-------- Text section --------

Studio album by Rickie Lee Jones
- Released: September 1991
- Recorded: 1989
- Studios: Skyline, Topanga, California
- Genres: Jazz, vocal jazz, folk
- Label: Geffen
- Producers: David Was, Rickie Lee Jones

Rickie Lee Jones chronology
| Flying Cowboys (1989) | Pop Pop (1991) | Traffic from Paradise (1993) |

= Pop Pop =

Pop Pop is an album by the American musician Rickie Lee Jones, released in September 1991.

The album contains cover versions, ranging from jazz and blues standards to Tin Pan Alley to Jimi Hendrix's "Up from the Skies". It reached No. 8 on the Billboard Contemporary Jazz Albums and No. 121 on the Billboard 200.

==Production==
The album was coproduced by David Was and Jones. Charlie Haden played bass on some of its tracks. The cover artwork resembles a package of bang snaps.

-------- Data shown --------

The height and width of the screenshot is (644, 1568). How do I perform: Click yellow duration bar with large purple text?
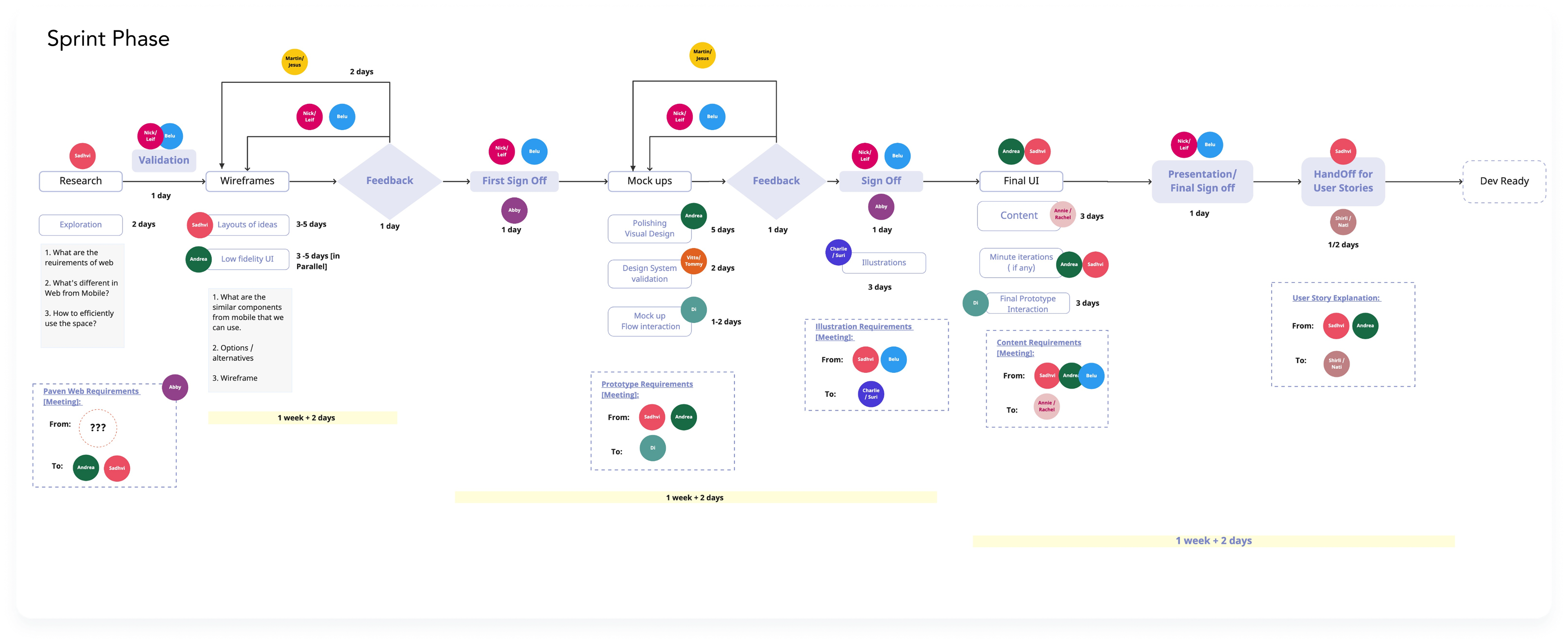[x=1213, y=541]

--------

What is asked -
**a)** Answer these from the text about the album Pop Pop:
(i) Where was the album recorded?
(ii) What position did it reach on the Billboard Contemporary Jazz Albums?
(iii) Who played bass on some of its tracks?
**b)** Sum up the text about the album Pop Pop in two sentences.
The material has no connection to the text about the album Pop Pop.

The replies -
**a)**
(i) At Skyline, in Topanga, California.
(ii) No. 8.
(iii) Charlie Haden.

**b)** Pop Pop is an album of cover versions by the American musician Rickie Lee Jones, released in September 1991, with songs ranging from jazz and blues standards to Tin Pan Alley to Jimi Hendrix's "Up from the Skies." Coproduced by David Was and Jones, it reached No. 8 on the Billboard Contemporary Jazz Albums and No. 121 on the Billboard 200.